I remembered this man, my hoped-for friend, once saying something similar in a book.
I was thinking of that book, the light, of gratitude, and of the paper and pen in my pack--how there is so much I want to do, but time, time, time, the turning of the world, its bigness, my smallness, its troubles, its beauty, and my inability to say sometimes what it is that I actually accurately feel, and how some people can, and how I have so much to learn, and want to, SO MUCH do I want to, because what is life if it's not learning and growing, and changing, even when that's scary, even when I doubt if I'm brave enough to reach in and find the truth and offer it up--its as I was thinking these things that I turned back down the winding, leaf-strewn trail, and found myself one minute later walking step for step with warm-faced, kind-eyed Scott Russell Sanders.
"Beautiful morning for a walk," he said. "A good way to greet the day."
And I said yes, I said beautiful, and then I shook his hand.

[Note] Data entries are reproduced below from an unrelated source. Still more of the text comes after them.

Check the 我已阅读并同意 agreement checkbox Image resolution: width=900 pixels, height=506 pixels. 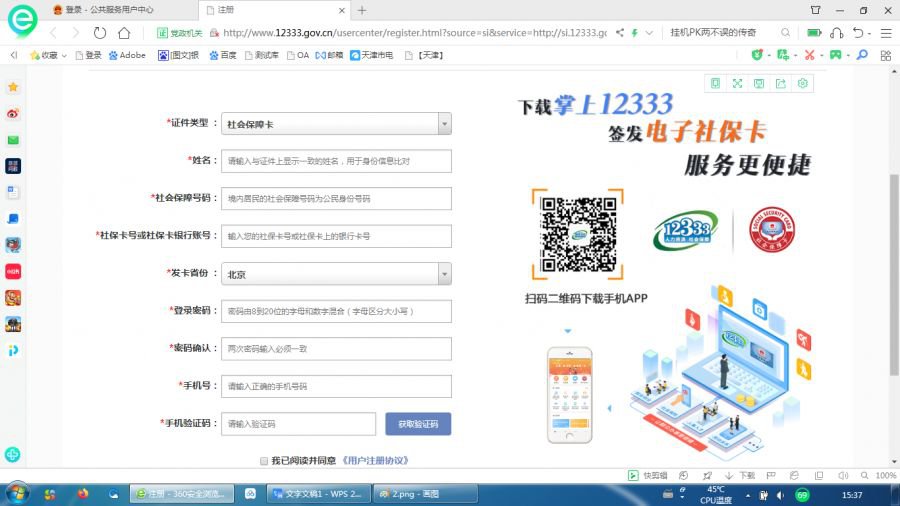[x=263, y=461]
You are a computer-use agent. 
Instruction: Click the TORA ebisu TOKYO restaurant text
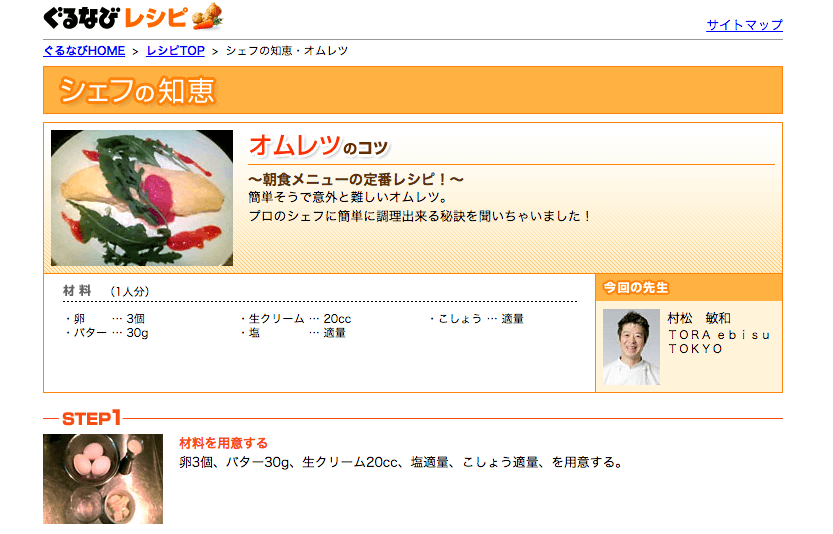click(719, 342)
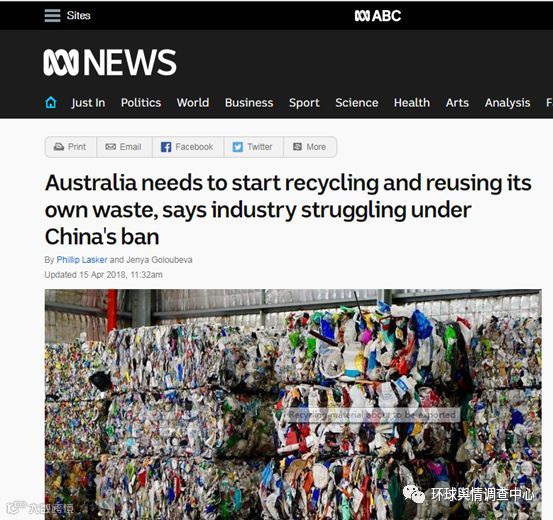Open the Arts section
The height and width of the screenshot is (520, 553).
(457, 103)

In thirty minutes, he would give his keynote address at the conference we were both there for. In two hours, after his talk, the rest of the conference-attendees and myself would rise to our feet in a standing ovation. It is not everyday you hear someone speak about the power of the imagination. It is not every morning that you feel you're in the presence of a true, gentle champion of--in my inability to put it any other way--the things that are right. "We can be hopeful," he said, "because the imagination exists, and with it, the power to vision ourselves out of the situations that otherwise make us slaves to money, to prestige, and the voices that arise from outside our true selves."

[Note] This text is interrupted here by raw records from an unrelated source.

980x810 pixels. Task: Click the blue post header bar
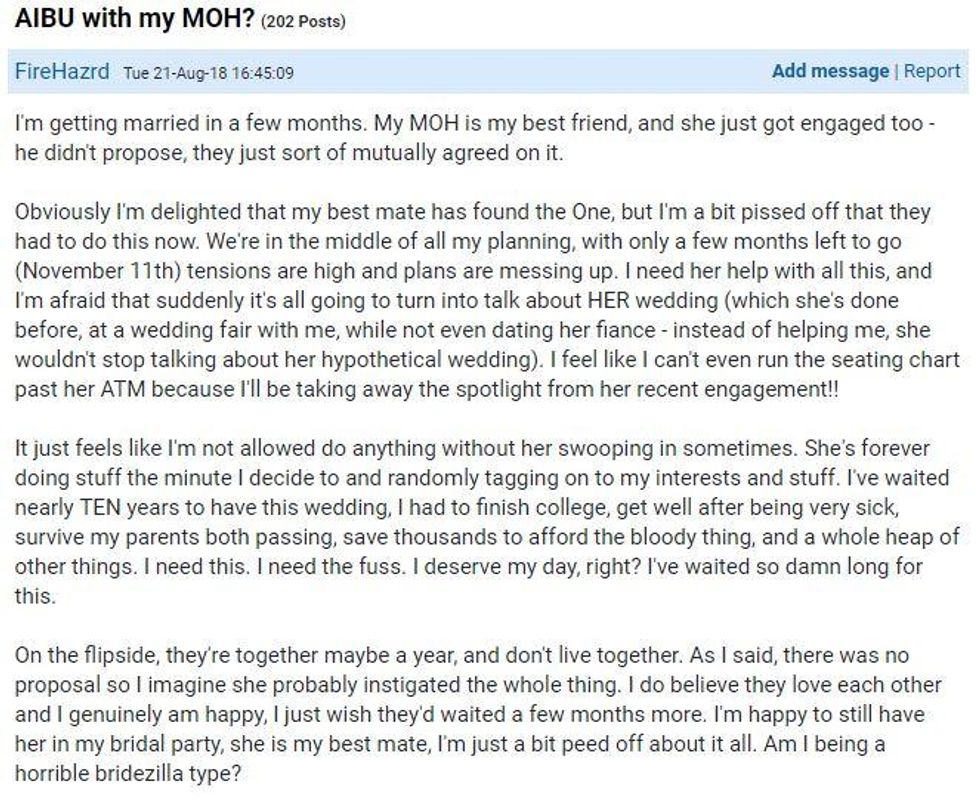point(488,71)
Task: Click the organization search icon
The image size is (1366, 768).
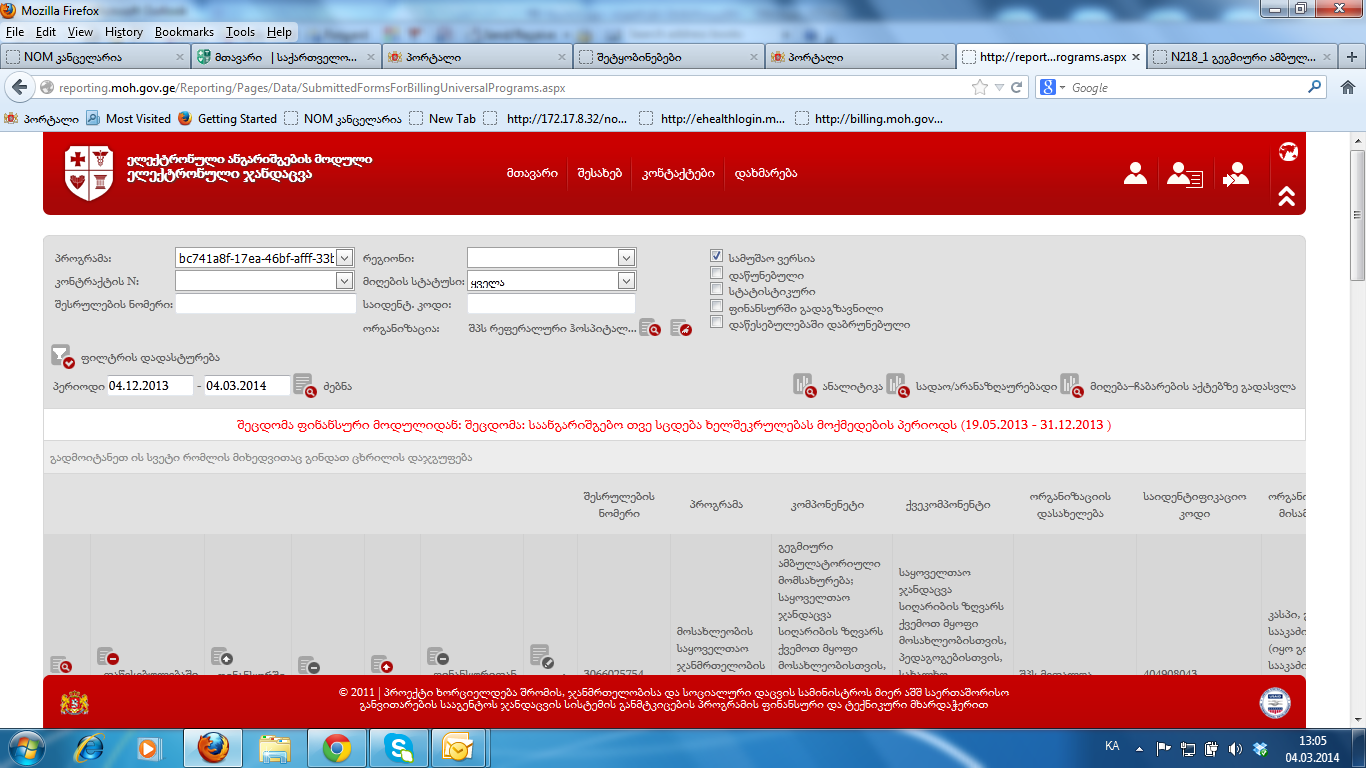Action: [x=650, y=328]
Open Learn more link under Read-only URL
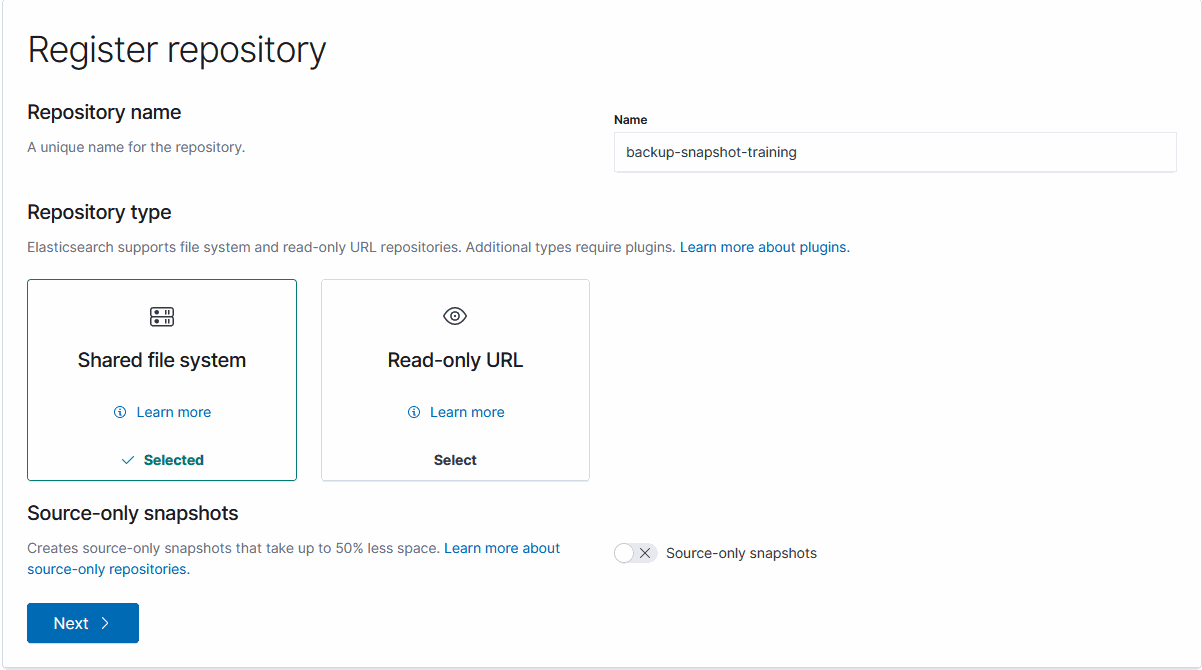The height and width of the screenshot is (670, 1202). tap(467, 412)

Later still, I would reach for the book I had brought for him to sign--the one I read first, three years ago, that set me thinking about place and about home and our responsibility to the spaces that sustain us--and I would realize that in my rush I had grabbed the wrong one. I would feel sheepish, a little angry at myself, and wouldn't quite find the gusto to walk up to him again and have him sign the inside of this other book anyway.
But before that, before he gave his words to the lot of us, he took a walk with me. Yellow leaves slipped down around us in the wind. I said thank you. He asked my name. We talked about teaching. About place. About his granddaughters. My baby. We stood outside of the conference room for some time, talking over a good several things. I know it's unhelpful to hold people on pedestals. He is just a man, this Sanders, a man who has lived almost forty more years than I have. And if it hadn't been his book, perhaps it would have been someone else's. But it was his. And I am writing these words, sharing this experience with all of you, thanking God that I live in a time and in a place where experiences like this--the walking and the writing and the thinking--are possible. And it makes me want to be more brave.